Tras un frío saludo, me invitó a sentarme en un sillón viejo de piel negra, que seguro fue un pago por otra consulta, mientras él, ocupaba su silla de madera detrás del escritorio. Inmediatamente después que me senté, me lanzó la pregunta. -¿Cuál es el problema? Yo titubeaba un poco en decirle mi mal, tal vez para él no era motivo que yo fuera a consultarlo por un simple dolor de amígdalas. Respiré profundamente, inhalando el olor a mole y le dije – Las amígdalas se me han movido de su lugar, ahora las siento cerca del corazón-. Inmediatamente se levantó de su lugar y cerró la puerta, que seguro lo había dejado abierta para que yo no perdiera tiempo al abrirla cuando me hubiese corrido.

Me sorprendí de su acción. Nunca pensé que después de lo dicho, se impresionara tanto. Cerró la puerta y prendió su grabadora donde comenzó a sonar música rara. Subió el volumen para que nadie, más que él y yo, nos escucháramos. Sin embargo, nunca dijimos nada La música cambió repentinamente, ahora sonaba una fuga de Bach. Me hizo ponerme de pie, me inspecciono visualmente de arriba a abajo, de izquierda a derecha, de frente y espalda.

Todo eso se me hacía muy extraño. Habían pasado 15 minutos desde que había entrado y aún no recibía un diagnóstico. El señor no tardaba más de 10 minutos con cada uno de sus clientes. Encendió el fuego de la estufa, cortó unas ramas de sus macetas, bajó una de las velas del candelabro, de la cual no había divisado correctamente el color, era negra, y la otra era blanca. La colocó en su mesa.

El calor era tremendo y el señor no se despojaba de su chamarra. Se volvió hacía su escritorio, buscó un libro. Lo encontró y lo abrió justamente a al mitad. Se alcanzaban a ver unos signos raros y unos dibujos del cuerpo. De un cajón saco un estuche negro con inscripciones parecidas a las del libro. Eso ya no me estaba gustando. Sólo había encontrado una excusa “creíble” para ingresar a la cueva del curandero, mago o charlatán y extraer un poco de sus yerbas medicinales.
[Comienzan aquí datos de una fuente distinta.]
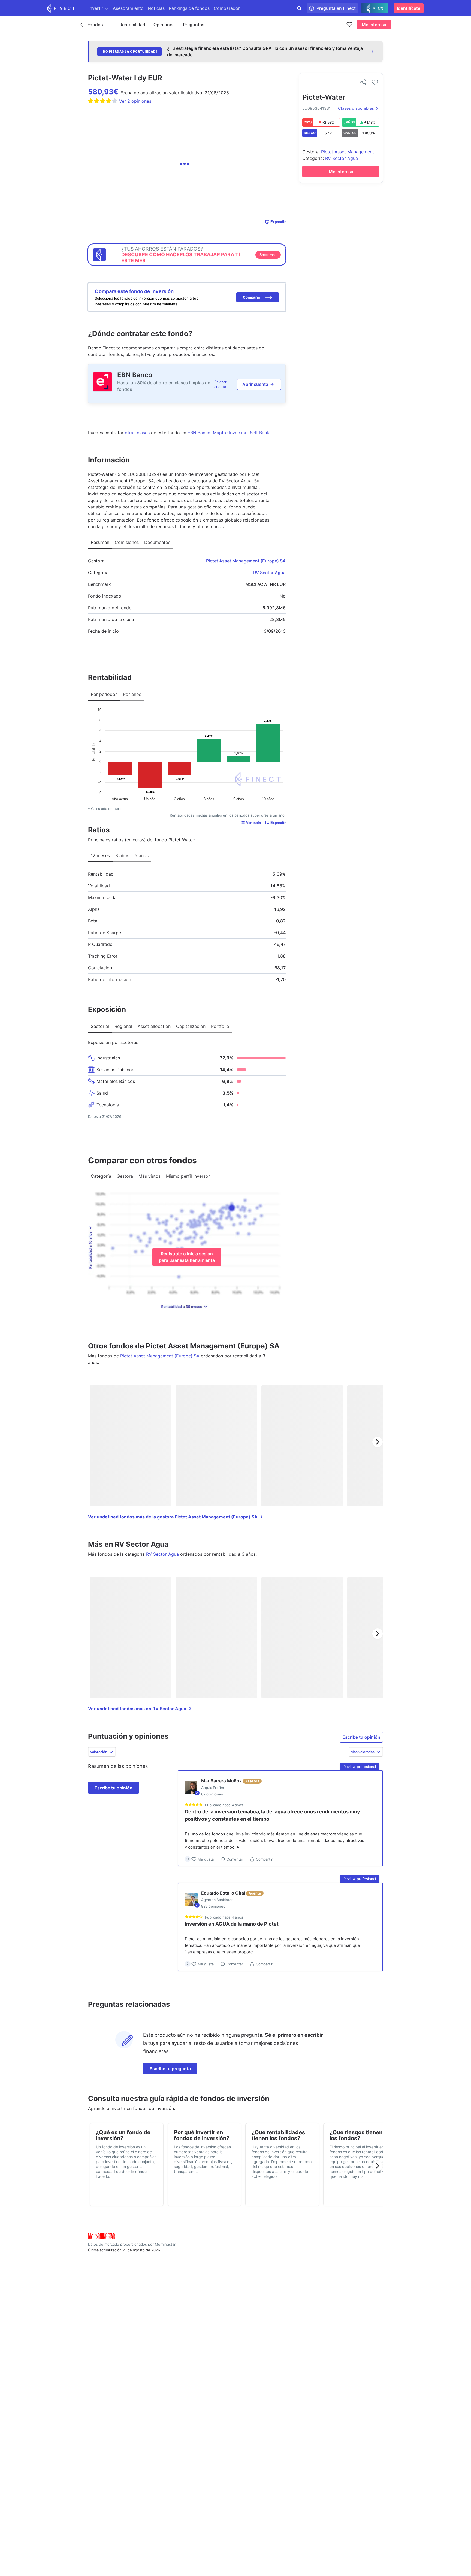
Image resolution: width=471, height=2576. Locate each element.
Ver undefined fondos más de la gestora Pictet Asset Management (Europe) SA (173, 1517)
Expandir (278, 222)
Colocó sobre la estufa una olla de metal con forma de barco, en la cual vertió el líquido de dos frascos que guardaba bajo su cama. Aquel caldo humeaba cual neumático en llamas. Poco a poco la habitación se llenó de una densa capa de vapor que sólo permitía ver lo azul de la chamarra del magus.
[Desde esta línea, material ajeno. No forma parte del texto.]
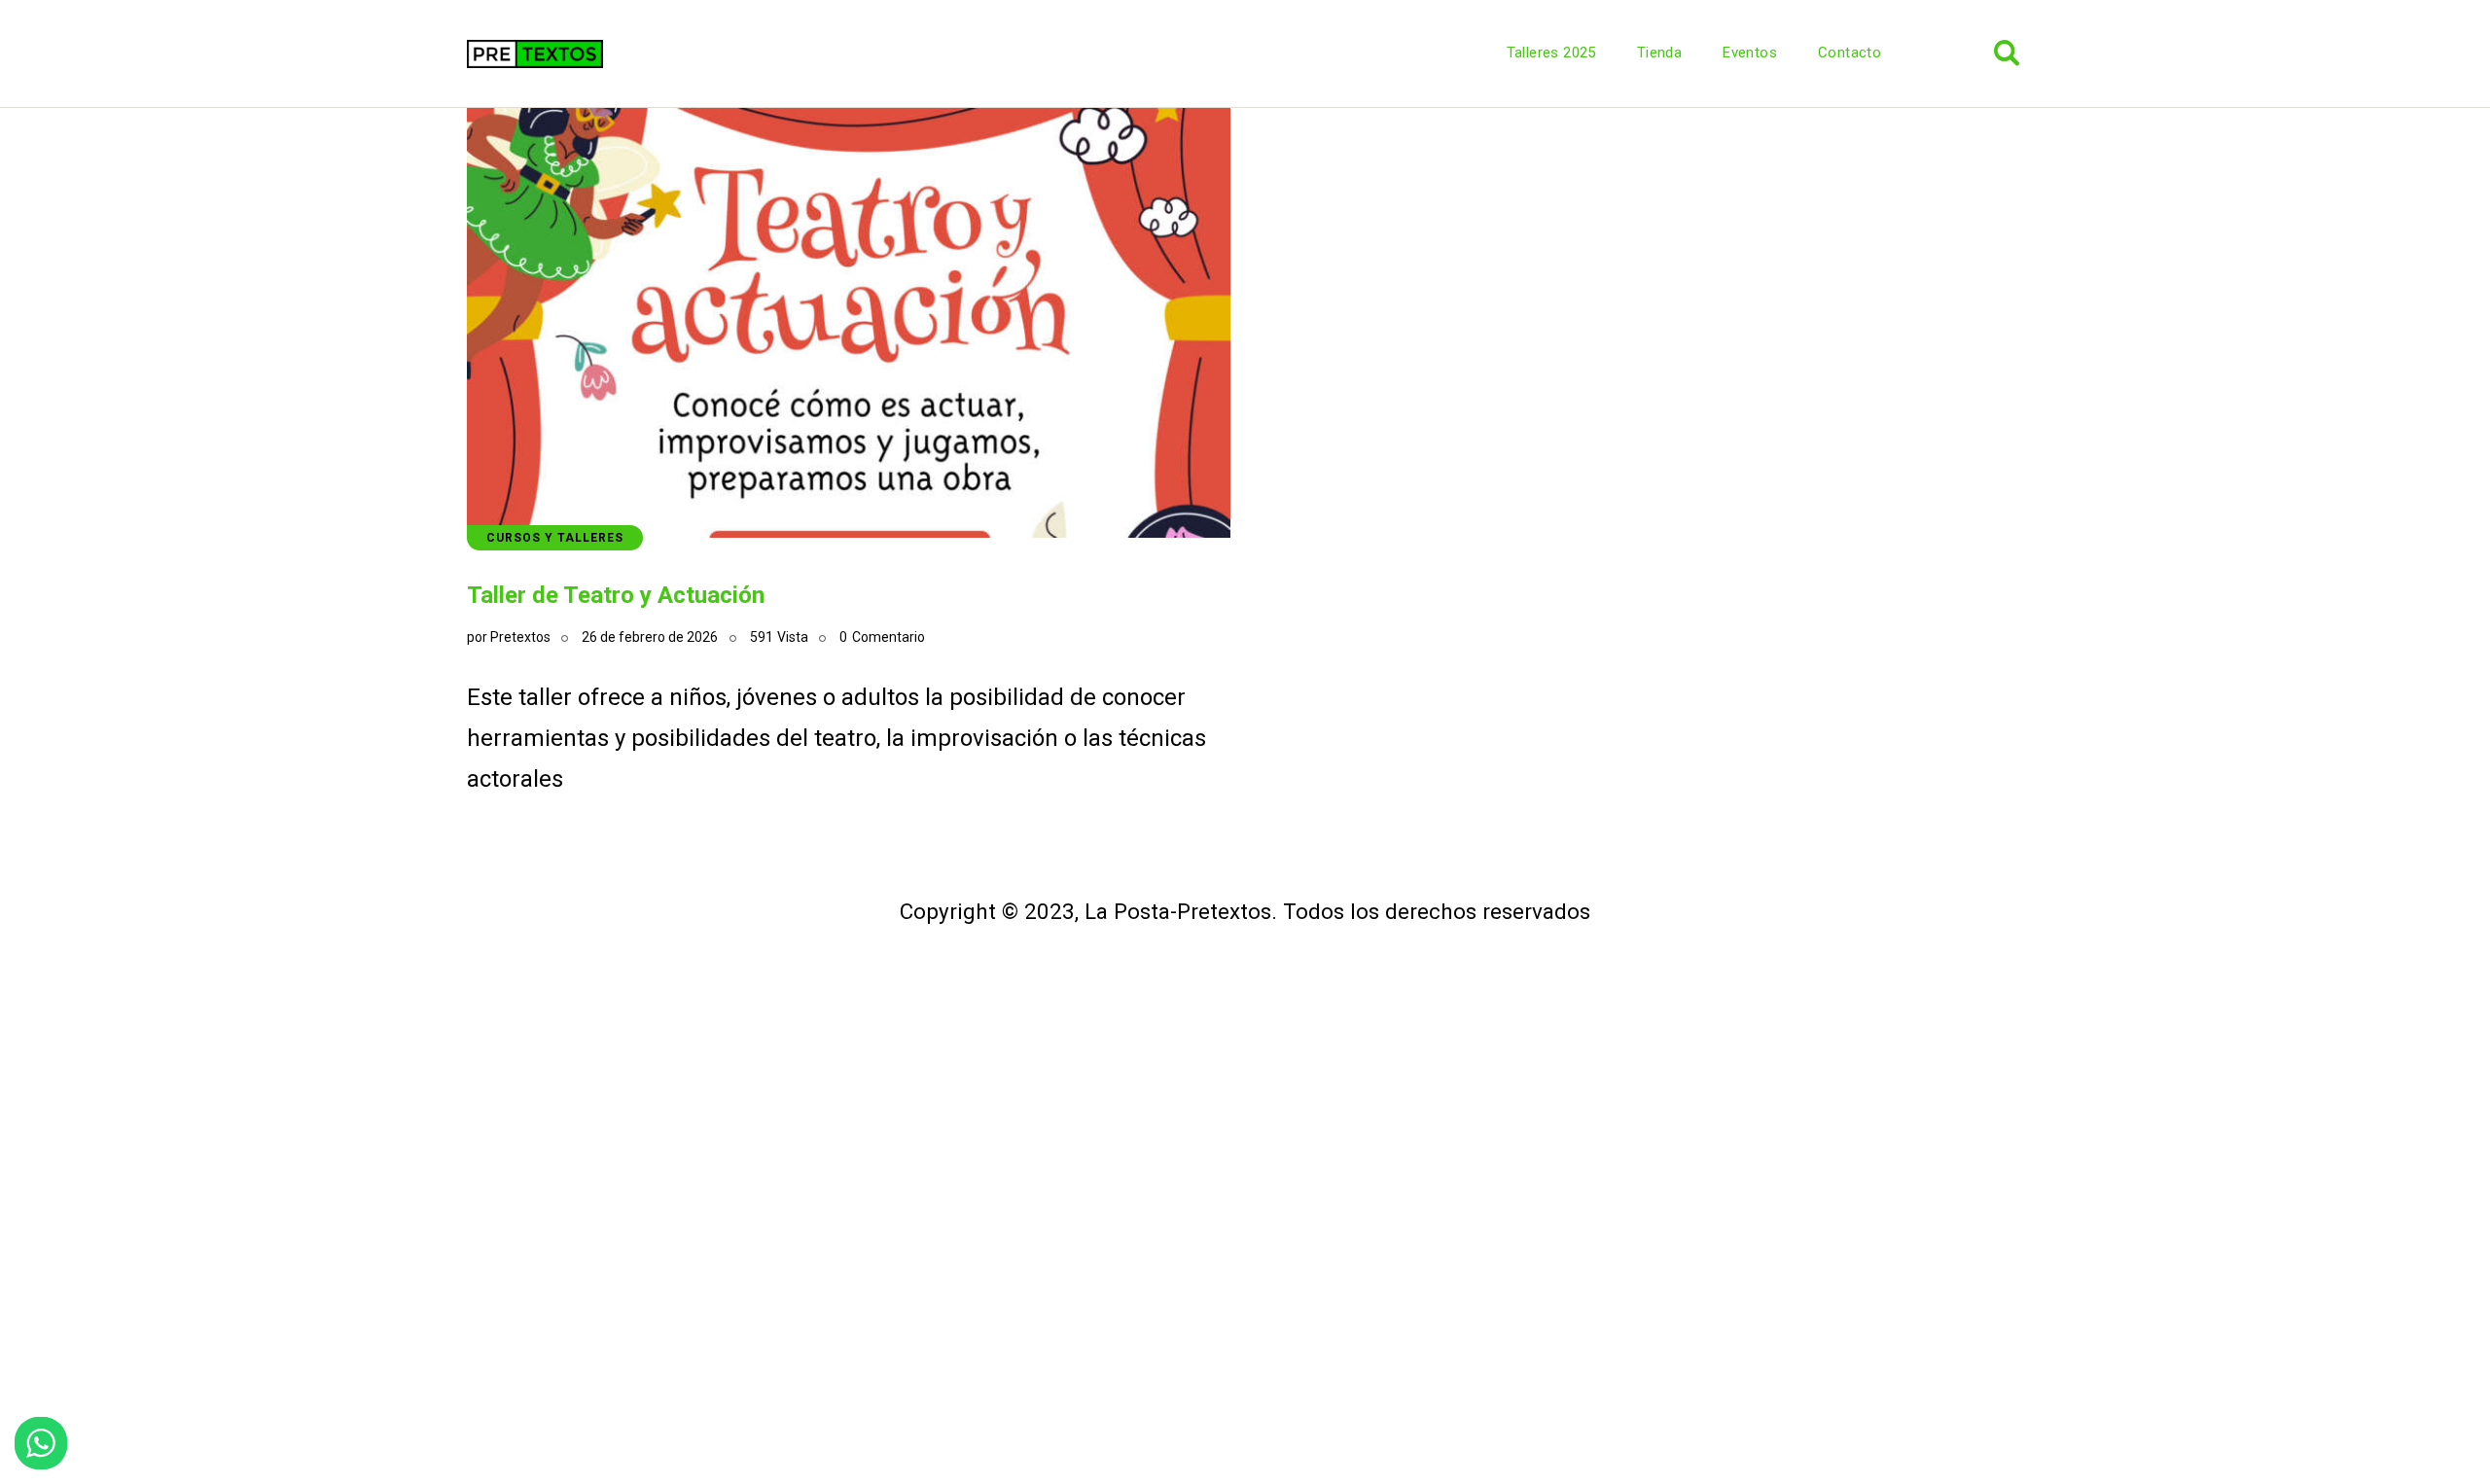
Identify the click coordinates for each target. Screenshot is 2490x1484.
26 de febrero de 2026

Mi preocupación iba en aumento. De pronto distinguí que el señor había retirado el barco de metal de la estufa y en su lugar colocó otro objeto, que cuando estuvo caliente al rojo vivo, tuve la certeza de su forma. Era una cruz.

Durante todo ese procedimiento, la música de Bach era el único sonido que llegaba a mi cerebro. Mi sorpresa ante la rapidez con la que actuaba el señor, aunado con mi inquietud sobre lo que estaba ocurriendo, causaron un nudo en mi garganta.
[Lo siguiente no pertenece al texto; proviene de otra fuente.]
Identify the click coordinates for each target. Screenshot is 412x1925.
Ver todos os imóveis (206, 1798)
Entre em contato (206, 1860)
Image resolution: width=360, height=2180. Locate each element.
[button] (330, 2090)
Con la ayuda de unas pinzas quirúrgicas, sumergió la cruz de hierro en el caldo del barco. Él seguía las instrucciones que el libro contenía. El vapor aumentaba y mi ansiedad se convertía en desesperación. La música otra vez cambiaba. Seguía siendo Bach, pero el cambio radicaba en la velocidad. Iba más lenta. Me esforzaba, sin éxito, para ver al brujo. La velocidad de la música iba decreciendo.

Mi posición había cambiado. Ahora sólo veía la vela blanca que colgaba del candelabro del techo. Los violines desaceleraban. La luz de la vela se extinguía poco a poco. La luz y la música se habían ido. Oscuridad y silencio eran todo.

Desperté. En las manos sentía algo que escurría. Era mi corazón en una y mis amígdalas en la otra. Mi problema estaba resuelto, ahora yo las podía poner en su lugar.